TikTok is not the only problem
"This was a complex scenario because while the actions of the threat could be deemed harmful to US national security interests, such an action would have been perfectly legal to do. Espionage is not a crime, and the US has no national privacy law that prevents targeting", Jeffrey Carr, Founder of Safe House Global and author of Inside Cyber Warfare, said.
While this exercise was about TikTok, he added that it could easily have been swapped out for Facebook, YouTube, and Twitter.
"The algorithms that drive engagement on all of these social media platforms, combined with ad tracking and access to hundreds of third-party databases, make it possible to target one person out of a billion. Social Media and the Ad Tech industry that drives it has thrived because there are no national privacy laws in place to control it," Carr explained.
In August, Reuters reported that the Chinese government bought a 1% stake in TikTok owner ByteDance's key Chinese entity, Beijing ByteDance Technology.
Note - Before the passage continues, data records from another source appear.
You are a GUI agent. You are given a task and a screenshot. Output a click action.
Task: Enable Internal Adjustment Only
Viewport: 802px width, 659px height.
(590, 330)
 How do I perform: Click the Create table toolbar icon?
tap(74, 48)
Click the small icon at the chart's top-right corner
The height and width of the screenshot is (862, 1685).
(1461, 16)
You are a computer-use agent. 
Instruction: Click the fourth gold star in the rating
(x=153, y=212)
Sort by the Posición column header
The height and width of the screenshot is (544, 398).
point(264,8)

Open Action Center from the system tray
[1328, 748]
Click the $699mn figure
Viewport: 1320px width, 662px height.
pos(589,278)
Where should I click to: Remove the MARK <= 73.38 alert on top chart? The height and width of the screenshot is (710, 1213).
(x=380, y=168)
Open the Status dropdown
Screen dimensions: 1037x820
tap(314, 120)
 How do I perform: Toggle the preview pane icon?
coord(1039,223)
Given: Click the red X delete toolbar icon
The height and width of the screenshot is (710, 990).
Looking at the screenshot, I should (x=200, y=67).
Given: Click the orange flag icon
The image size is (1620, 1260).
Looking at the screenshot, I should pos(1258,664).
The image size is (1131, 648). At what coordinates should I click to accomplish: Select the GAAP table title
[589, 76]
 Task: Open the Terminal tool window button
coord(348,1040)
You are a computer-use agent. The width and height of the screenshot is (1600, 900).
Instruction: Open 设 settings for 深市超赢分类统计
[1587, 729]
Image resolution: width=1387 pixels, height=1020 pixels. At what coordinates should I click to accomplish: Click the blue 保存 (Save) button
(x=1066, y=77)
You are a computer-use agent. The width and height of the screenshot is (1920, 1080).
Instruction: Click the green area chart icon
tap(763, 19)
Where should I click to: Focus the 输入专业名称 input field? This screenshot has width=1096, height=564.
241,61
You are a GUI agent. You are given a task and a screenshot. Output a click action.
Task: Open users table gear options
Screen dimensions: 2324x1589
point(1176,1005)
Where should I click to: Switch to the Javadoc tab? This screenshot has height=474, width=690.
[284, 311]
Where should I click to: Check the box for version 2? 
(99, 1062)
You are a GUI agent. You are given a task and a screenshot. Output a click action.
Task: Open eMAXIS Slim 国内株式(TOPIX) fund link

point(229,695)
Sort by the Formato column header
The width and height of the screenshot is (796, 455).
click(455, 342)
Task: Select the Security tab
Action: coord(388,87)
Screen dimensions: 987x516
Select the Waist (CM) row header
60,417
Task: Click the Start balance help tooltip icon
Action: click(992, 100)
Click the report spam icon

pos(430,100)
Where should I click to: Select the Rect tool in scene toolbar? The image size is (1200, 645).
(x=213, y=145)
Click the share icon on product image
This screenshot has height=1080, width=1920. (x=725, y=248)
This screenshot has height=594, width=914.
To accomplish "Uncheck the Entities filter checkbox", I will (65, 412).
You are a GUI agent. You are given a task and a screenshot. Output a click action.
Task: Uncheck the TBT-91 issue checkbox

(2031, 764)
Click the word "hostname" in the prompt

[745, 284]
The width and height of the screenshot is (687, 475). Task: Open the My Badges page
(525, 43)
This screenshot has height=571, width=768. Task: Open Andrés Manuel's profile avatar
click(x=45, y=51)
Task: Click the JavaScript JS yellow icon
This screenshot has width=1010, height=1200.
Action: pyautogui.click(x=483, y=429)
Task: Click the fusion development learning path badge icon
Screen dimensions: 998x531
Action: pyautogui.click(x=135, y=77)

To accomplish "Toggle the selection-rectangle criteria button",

The deal also allowed the Chinese government to appoint a board director at Beijing ByteDance.
In October, TikTok's head of public policy for the Americas, Michael Beckerman, became the company's first executive to appear before Congress. Reuters reported that he was pressed mostly by Republicans on worries regarding TikTok's stewardship of data of the app's users.
He was questioned whether TikTok could resist giving data to the Chinese government if the materials were to be demanded and insisted that the company does not share information with the Chinese authorities. Beckerman said that TikTok has "no affiliation" with Beijing ByteDance Technology.